Aujourd'hui, c'est le jour du départ. Nous nous levons tranquillement et rejoignons nos collègues pour déjeuner. Xavier reprend le travail ce matin et nous quitte pour rejoindre son boulot. Christophe va partir avec Olivier pour essayer de trouver une boutique de souvenirs sur Kourou. Je reste pour garder la maison car Xavier a perdu le double de ses clés de maison et nous ne pouvons donc pas fermer. 

Pendant ce temps, je termine mes bagages, j'enveloppe mes crânes qui sentent encore fort dans des sacs plastiques puis dans des vêtements avant de les caler dans ma valise qui voyagera en soute. Une fois ma valise terminée, je regarde un peu la télé en attendant leur retour.

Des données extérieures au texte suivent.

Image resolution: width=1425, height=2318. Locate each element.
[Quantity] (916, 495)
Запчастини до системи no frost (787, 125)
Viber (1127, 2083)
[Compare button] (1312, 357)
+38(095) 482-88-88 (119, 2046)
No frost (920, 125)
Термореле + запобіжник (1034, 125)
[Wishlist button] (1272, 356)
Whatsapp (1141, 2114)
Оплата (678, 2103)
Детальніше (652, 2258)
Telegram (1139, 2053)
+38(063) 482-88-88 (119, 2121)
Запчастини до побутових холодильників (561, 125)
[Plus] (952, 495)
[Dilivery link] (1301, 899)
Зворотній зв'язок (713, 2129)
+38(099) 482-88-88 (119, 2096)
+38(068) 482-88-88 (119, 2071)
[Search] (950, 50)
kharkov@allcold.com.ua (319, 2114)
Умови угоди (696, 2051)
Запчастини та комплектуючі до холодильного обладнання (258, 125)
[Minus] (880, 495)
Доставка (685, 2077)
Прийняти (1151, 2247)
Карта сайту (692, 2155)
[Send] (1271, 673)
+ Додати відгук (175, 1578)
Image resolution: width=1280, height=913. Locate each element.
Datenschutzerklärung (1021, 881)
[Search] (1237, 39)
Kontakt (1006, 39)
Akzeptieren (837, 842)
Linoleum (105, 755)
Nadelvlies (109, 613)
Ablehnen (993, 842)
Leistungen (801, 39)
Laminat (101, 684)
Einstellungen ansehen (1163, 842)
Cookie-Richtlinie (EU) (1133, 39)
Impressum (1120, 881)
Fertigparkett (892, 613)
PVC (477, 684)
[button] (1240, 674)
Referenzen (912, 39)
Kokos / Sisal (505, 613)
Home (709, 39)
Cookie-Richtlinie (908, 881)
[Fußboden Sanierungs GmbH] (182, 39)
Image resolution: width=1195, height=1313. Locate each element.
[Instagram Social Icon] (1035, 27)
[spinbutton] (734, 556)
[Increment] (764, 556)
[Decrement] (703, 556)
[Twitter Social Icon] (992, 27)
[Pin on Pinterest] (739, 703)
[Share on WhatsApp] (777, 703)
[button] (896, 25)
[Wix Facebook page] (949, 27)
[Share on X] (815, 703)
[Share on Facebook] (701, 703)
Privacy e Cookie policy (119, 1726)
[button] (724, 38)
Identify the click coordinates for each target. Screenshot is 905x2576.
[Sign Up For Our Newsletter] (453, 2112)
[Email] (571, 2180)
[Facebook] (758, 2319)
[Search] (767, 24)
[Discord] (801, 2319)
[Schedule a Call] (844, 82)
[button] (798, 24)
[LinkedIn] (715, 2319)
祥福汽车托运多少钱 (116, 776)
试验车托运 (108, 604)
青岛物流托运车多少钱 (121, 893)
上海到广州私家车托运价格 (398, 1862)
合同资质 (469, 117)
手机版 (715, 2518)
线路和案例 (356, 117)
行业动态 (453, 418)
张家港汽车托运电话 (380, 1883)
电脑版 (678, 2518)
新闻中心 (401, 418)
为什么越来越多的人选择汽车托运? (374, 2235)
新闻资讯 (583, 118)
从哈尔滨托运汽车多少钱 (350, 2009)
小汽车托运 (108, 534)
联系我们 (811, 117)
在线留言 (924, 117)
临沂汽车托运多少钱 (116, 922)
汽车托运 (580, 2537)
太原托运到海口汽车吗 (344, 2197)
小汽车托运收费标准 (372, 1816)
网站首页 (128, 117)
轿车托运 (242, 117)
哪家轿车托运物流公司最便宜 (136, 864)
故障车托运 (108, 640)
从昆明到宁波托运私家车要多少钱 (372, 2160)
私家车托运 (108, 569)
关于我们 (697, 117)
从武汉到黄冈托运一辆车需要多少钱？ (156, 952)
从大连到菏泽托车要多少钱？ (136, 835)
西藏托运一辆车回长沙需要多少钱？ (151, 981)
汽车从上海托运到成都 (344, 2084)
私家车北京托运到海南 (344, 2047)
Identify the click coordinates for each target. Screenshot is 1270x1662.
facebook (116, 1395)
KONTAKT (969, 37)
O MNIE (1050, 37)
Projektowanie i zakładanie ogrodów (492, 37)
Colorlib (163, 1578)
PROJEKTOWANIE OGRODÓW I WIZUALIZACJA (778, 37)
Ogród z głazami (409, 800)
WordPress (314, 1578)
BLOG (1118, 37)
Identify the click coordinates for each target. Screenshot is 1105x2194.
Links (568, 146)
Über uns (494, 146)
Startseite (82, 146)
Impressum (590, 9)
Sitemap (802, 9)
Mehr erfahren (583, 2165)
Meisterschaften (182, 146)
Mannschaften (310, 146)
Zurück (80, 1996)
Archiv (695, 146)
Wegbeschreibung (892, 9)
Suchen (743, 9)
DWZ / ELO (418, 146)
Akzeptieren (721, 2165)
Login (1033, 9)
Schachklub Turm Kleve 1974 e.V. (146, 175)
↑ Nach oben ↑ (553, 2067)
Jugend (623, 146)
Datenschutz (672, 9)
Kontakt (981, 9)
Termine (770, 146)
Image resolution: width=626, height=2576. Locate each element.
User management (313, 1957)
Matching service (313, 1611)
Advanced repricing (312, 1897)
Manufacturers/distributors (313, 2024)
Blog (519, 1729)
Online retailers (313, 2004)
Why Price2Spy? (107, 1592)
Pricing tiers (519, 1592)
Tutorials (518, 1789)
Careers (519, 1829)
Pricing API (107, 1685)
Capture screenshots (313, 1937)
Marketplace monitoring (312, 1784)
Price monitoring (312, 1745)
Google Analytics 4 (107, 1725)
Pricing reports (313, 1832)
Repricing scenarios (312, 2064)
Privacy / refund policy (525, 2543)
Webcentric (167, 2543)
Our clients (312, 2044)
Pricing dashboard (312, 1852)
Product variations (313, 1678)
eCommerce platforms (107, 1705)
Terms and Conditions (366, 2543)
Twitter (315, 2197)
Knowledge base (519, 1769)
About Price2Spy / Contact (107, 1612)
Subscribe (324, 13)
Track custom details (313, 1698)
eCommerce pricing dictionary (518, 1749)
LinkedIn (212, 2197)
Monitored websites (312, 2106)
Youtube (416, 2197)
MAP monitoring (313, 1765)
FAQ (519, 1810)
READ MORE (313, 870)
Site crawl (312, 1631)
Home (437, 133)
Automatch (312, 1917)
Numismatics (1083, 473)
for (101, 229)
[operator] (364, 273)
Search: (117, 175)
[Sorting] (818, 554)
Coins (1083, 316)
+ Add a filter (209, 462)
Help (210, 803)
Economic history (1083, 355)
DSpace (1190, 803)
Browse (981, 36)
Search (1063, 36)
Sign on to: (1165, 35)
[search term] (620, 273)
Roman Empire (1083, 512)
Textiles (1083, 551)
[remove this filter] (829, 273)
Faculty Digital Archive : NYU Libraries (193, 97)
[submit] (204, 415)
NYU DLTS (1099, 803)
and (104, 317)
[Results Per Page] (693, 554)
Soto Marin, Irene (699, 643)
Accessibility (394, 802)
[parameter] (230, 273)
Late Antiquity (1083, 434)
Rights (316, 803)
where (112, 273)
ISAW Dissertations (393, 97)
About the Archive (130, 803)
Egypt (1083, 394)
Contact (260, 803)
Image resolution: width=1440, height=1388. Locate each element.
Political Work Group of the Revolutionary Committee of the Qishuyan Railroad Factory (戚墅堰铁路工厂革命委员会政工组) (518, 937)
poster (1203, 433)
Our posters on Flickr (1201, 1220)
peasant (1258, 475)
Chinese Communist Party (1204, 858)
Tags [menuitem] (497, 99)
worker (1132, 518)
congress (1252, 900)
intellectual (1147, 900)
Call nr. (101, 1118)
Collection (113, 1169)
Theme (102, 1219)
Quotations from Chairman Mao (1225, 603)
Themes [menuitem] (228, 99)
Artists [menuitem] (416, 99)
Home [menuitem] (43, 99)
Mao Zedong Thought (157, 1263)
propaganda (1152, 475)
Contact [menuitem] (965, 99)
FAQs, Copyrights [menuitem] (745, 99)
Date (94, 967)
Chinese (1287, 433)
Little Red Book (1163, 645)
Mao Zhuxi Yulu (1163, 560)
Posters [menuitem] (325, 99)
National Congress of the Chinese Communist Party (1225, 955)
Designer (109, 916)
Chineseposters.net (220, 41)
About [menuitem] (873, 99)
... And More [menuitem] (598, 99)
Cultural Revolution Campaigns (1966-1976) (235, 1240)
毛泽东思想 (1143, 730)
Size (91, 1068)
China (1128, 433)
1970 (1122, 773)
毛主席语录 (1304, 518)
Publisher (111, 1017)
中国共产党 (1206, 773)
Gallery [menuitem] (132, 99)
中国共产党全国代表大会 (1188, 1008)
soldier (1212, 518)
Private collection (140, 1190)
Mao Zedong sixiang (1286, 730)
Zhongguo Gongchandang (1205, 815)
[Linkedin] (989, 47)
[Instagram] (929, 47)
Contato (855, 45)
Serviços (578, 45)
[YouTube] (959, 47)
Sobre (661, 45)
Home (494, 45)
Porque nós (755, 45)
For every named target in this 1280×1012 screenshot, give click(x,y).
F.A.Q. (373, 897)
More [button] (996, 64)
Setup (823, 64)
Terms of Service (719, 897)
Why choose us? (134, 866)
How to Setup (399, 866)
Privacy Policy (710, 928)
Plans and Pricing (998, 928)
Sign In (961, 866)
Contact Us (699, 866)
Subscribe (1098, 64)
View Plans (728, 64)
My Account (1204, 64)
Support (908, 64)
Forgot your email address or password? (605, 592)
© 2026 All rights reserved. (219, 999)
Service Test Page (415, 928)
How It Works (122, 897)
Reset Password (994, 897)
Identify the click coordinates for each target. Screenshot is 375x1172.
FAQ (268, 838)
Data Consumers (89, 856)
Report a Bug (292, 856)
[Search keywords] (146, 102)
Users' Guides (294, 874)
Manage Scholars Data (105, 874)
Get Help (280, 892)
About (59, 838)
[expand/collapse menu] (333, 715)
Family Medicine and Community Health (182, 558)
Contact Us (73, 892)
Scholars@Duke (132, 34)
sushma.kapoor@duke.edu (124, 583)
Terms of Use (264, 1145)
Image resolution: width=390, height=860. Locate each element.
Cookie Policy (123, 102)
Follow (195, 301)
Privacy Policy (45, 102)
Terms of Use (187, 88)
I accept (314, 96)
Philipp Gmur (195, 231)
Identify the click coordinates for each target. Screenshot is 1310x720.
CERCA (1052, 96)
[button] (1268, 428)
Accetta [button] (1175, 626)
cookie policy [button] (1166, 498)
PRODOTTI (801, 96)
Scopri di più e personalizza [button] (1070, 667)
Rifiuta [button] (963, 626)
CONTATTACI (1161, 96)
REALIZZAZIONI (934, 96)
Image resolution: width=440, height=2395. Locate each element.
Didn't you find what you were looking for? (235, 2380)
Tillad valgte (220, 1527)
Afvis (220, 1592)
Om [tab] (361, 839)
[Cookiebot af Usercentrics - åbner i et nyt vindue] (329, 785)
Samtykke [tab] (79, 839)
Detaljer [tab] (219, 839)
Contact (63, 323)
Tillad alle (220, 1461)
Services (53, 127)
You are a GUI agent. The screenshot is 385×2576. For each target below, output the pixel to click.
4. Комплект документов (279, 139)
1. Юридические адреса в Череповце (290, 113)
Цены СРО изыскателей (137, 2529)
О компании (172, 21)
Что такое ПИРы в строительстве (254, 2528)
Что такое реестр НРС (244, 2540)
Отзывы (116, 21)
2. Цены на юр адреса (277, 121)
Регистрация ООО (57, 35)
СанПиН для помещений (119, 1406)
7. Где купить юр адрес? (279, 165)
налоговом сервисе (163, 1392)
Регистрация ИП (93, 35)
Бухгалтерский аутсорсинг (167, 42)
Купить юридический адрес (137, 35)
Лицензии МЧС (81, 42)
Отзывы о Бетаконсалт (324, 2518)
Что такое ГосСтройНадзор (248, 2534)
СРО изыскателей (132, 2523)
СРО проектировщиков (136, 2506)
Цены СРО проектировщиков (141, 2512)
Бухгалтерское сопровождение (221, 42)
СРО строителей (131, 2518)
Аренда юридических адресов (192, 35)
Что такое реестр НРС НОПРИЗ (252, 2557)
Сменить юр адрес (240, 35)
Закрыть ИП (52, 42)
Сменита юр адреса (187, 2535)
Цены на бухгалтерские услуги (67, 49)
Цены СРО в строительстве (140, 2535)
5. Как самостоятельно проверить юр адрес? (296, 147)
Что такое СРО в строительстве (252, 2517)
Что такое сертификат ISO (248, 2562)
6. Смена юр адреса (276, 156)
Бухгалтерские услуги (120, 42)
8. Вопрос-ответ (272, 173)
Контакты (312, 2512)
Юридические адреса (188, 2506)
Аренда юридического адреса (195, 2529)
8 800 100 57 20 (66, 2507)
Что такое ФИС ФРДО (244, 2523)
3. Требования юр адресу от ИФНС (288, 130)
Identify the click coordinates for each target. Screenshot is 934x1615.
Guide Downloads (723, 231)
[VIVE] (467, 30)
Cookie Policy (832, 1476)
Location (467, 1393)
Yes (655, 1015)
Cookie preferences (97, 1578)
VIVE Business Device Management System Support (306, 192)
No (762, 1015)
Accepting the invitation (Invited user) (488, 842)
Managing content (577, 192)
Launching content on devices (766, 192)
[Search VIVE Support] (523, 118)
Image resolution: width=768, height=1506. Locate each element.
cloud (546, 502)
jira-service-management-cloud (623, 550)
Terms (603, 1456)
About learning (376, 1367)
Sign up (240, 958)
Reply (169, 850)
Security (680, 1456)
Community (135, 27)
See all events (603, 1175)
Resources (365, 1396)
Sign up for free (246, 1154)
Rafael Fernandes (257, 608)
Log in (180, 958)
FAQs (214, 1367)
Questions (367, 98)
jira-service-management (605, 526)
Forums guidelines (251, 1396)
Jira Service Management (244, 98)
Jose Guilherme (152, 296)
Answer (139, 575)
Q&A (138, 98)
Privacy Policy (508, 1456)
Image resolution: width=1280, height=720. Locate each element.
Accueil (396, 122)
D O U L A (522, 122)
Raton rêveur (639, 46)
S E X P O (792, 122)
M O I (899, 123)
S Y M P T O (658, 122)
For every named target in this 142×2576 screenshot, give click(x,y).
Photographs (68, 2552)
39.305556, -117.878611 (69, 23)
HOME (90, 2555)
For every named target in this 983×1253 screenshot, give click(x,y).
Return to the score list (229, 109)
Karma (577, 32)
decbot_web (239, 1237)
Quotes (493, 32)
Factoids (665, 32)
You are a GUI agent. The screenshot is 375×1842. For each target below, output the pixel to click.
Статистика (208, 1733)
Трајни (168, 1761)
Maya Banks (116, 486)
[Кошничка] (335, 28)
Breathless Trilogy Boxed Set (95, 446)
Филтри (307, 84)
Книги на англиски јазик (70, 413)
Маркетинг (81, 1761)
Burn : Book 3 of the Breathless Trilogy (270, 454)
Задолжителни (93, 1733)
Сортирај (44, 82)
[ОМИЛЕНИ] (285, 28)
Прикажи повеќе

Dès que Christophe arrive, c'est moi qui pars avec lui. Il me conduit dans un grand magasin de souvenirs où j’achète quelques babioles pour ramener mais je ne peux pas prendre trop de chose car je suis déjà limite pour le poids de ma valise qui ne doit pas dépasser 23 kg. Olivier qui a un peu plus de place va prendre mes produits anti-moustique et mon sabre que Xavier m'a offert. Christophe me conduit ensuite au bord de l'océan que je n'ai pas encore vraiment vu.

Nous nous garons au bord de la route, un chemin de sable blanc conduit sur une zone où quelques petits cabés en dur côtoient des palmiers. On distingue une belle plage de sable blanc derrière.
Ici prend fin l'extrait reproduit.